• **WHAT IS EXPECTED**
Please return the lines, both ends included, that run from the one containing "Click the BMW brand logo icon" to the last line of the data below, exactly and alone.

---------- DATA EXTRACTS

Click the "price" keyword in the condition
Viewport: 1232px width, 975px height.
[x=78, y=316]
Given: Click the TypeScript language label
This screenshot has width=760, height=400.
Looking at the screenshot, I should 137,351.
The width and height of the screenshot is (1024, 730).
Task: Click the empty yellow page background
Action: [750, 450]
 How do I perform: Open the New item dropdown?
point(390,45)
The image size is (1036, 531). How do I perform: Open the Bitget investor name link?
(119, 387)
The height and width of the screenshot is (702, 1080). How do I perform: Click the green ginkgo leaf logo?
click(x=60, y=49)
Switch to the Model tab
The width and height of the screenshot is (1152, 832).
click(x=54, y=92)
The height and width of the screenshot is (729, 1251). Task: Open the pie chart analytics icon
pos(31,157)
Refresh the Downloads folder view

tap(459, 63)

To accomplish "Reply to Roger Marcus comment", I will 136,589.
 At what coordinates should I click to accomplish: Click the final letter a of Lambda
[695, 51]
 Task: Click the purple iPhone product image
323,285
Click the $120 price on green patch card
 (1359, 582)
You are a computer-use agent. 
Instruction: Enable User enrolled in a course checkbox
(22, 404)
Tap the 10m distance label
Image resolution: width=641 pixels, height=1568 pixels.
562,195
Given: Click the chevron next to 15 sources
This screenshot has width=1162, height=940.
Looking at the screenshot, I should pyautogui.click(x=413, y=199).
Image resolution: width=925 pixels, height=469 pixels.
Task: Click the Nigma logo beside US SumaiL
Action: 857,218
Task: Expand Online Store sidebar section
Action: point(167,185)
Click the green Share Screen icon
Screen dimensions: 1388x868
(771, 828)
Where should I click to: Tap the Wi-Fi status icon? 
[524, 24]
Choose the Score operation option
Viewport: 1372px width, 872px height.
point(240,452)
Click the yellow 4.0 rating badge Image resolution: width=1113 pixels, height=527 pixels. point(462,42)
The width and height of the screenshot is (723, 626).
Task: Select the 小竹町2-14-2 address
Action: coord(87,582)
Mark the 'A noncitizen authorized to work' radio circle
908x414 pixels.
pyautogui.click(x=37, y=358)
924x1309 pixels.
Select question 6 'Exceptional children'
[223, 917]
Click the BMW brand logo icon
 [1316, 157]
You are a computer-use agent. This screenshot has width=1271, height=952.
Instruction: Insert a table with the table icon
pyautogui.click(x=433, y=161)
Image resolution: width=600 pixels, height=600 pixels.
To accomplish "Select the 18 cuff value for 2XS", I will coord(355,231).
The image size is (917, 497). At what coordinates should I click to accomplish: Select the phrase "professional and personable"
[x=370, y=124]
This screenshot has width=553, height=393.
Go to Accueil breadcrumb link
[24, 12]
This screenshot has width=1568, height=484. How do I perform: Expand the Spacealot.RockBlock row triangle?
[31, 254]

--------------------

• **TASK SOLUTION**
Click the BMW brand logo icon
 [1316, 157]
You are a computer-use agent. This screenshot has width=1271, height=952.
Instruction: Insert a table with the table icon
pyautogui.click(x=433, y=161)
Image resolution: width=600 pixels, height=600 pixels.
To accomplish "Select the 18 cuff value for 2XS", I will coord(355,231).
The image size is (917, 497). At what coordinates should I click to accomplish: Select the phrase "professional and personable"
[x=370, y=124]
This screenshot has width=553, height=393.
Go to Accueil breadcrumb link
[24, 12]
This screenshot has width=1568, height=484. How do I perform: Expand the Spacealot.RockBlock row triangle?
[31, 254]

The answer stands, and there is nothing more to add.